Pasaron varios minutos para regresar al departamento. Ya en la calle, Camila me confesó que ni siquiera fumaba, pero que de alguna manera teníamos que zafarnos de ese mi amigo raro de los lentes.
―¿Y entonces, paquito, cómo así que te intimidan las mujeres bellas?
―La culpa es de una tal Maribel, me dio clases en preescolar y me enamoré de ella. Cuando se lo confesé, se echó a reír y me dijo que en cuanto me supiera abrochar solo los zapatos y dejara de orinarme en la cama podríamos charlar al respecto. Desde ese día le temo a las mujeres hermosas, como tú, Camila.
―¿Y aún te orinas en la cama?
No hubo respuesta, sólo una escandalosa carcajada.
Apenas regresamos a la fiesta y Camila fue directa a la yugular. Acercó sus labios gruesos a mis deforme oreja izquierda y me soltó, sin pudor alguno: “¿Tienes condón, paquito?, si no, te doy tres minutos para conseguirlo, ni uno más, y el reloj ya está avanzando”.

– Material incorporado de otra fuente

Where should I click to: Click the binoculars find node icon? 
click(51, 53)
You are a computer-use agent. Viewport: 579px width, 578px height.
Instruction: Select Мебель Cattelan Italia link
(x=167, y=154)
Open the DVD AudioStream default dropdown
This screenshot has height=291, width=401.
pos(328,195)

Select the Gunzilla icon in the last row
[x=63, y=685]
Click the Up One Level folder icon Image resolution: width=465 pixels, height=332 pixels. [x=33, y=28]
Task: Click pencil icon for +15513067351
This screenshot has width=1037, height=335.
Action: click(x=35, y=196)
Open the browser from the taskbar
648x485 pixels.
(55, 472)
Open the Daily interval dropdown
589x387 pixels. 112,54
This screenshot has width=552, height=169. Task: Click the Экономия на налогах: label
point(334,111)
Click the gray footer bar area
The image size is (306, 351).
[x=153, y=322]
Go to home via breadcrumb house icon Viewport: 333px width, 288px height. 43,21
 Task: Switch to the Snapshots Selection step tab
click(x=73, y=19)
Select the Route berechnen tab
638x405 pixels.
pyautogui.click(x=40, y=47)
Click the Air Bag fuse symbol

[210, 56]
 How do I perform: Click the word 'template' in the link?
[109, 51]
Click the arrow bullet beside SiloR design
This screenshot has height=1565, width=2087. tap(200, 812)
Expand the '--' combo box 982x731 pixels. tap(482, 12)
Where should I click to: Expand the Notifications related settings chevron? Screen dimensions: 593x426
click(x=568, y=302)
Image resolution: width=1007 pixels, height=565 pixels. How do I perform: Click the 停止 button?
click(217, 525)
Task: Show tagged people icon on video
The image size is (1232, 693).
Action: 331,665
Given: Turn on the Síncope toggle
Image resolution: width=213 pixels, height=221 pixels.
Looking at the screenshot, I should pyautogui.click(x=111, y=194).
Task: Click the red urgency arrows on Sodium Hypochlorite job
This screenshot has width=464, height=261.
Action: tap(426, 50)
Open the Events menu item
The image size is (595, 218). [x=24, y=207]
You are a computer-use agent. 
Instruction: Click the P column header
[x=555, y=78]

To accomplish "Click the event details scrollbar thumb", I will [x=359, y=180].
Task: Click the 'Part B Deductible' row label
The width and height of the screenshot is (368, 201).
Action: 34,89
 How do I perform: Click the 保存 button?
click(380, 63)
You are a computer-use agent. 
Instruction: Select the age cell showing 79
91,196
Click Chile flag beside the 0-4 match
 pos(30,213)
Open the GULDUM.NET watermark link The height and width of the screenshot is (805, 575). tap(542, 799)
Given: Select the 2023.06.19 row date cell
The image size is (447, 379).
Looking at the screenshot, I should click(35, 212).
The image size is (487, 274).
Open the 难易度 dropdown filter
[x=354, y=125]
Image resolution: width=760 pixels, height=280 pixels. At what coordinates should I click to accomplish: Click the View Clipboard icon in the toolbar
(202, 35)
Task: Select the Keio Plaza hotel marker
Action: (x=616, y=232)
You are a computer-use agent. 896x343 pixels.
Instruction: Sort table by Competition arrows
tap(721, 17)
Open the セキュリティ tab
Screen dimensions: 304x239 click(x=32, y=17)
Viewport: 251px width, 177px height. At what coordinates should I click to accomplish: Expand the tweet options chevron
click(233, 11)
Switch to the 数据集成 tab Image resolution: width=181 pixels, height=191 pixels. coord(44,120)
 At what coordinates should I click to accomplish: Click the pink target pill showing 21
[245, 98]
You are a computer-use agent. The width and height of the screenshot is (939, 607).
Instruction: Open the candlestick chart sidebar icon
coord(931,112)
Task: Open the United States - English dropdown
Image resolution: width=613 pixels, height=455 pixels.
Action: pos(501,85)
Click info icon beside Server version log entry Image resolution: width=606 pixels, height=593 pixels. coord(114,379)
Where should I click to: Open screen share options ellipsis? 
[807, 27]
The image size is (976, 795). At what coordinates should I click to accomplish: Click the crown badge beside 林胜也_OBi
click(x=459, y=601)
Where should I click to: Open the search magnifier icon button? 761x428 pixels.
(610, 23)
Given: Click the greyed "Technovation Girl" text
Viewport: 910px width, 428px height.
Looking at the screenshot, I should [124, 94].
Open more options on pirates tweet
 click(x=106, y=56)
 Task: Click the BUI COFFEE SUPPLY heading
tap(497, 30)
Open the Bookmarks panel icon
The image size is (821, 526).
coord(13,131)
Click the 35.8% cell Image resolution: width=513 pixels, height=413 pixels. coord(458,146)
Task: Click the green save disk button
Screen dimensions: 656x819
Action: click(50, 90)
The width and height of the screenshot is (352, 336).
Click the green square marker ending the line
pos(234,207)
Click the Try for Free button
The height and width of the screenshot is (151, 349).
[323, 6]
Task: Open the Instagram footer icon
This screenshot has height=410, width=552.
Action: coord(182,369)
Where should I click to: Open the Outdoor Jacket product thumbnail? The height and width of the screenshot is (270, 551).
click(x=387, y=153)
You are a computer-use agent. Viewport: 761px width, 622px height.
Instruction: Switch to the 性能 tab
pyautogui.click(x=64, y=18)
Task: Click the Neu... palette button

Pensé en pedírselo a cualquiera, pero rápido intuí que su envidia y egolatría se encimaría a una supuesta solidaridad viril. Entré al cuarto del anfitrión y me puse en su lugar. ¿Dónde guardaría yo los condones?
―Encontré tres, cariño―, la seguridad ya estaba de mi lado.
Y como comentaba al principio, apenas la tuve cerca, completamente desnuda, y mi miembro arrojó el segundo escupitajo de la velada, pues ya en el living, con sus manos casi tocando las mías, había originado un leve e imperceptible incidente.
―No mames paquito, ¿eso es todo?, ¿qué vamos a hacer con los otros dos condones?, ¿quieres que le llame al rarito de los lentes?, ¿o los inflamos para prender la fiesta allá afuera?
Tras unos besos ya sin mucho sabor, quedé más dormido que un anciano decrépito. Todo mi ser entró a una inmensa nada, me perdí por completo desperdiciando la oportunidad de mi vida, pues Camila ardía en deseos por ser revolcada.
Y cuando desperté, Camila ya no estaba allí.
(Olviden eso, creo que alguien ya había escrito algo parecido). Otra vez:
Desperté cuando el sol pegaba como boxeador y por supuesto que la hembra más hermosa del rebaño ya se había largado. No pude dejar de recriminar mi patética falta de energía sexual para hacer un trabajo digno de semejante mujerón. ¡Carajo!, mi destino estaba condenado a compañías austeras, ridículas, como esas dos que llegaron con Camila.
Mientras me vestía hice conjeturas. Seguramente fui la burla de todos, y Camila, efectivamente, terminó fornicando con Luis, siempre tan oportuno. Del suelo levanté mi móvil y además de percatarme que ya eran las 10 de la mañana, vi un mensaje sin leer y dos llamadas perdidas.
Eran de Camila
“Te espero el domingo afuera del estadio. 8 am. es hora de hacer deporte y LEVANTAR ese ánimo, paquito. Besos.”
Al principio la idea me conmovió. Después de muchos años era momento de despertar al atleta adormilado por causa de los vicios, y qué mejor que al lado de la princesa Camila.
Llegué un poco tarde, pero mi acompañante no lucía enfadada, sino al contrario, me recibió con un beso en la boca y me dio las primeras indicaciones. Trotaríamos alrededor de la cancha, para aflojar el músculo. Yo sólo miraba su cintura y sus pechos erectos, más firmes que cualquier soldado raso del Ejército.
Fue el inicio de días muy tormentosos. Poco a poco, Camila me fue metiendo a una disciplina militarizada, que incluía clases de yoga, visitas al gimnasio, natación diaria y un régimen alimenticio incorruptible. ¿Por qué se esforzaba en mí? ¿Por qué se empeñaba en transformarme si había tantos otros que tenían lo que ella quería?
Tras un par de meses de estar alejado de las cantinas y mis amigos, decidí abandonar a Camila, la mujer de mis sueños. Es cierto que gracias al ejercicio logré mejorar mi desempeño sexual, que incluso tres condones eran insuficientes para nuestros revolcones, pero, ahora lo sé, nada se compara a la frágil caída de un buen ron en la garganta, a la firmeza de la coca que quita cualquier borrachera pidiendo a cambio tan sólo unos milímetros de mis fosas nasales.
Ya habrá otra vida para el ejercicio.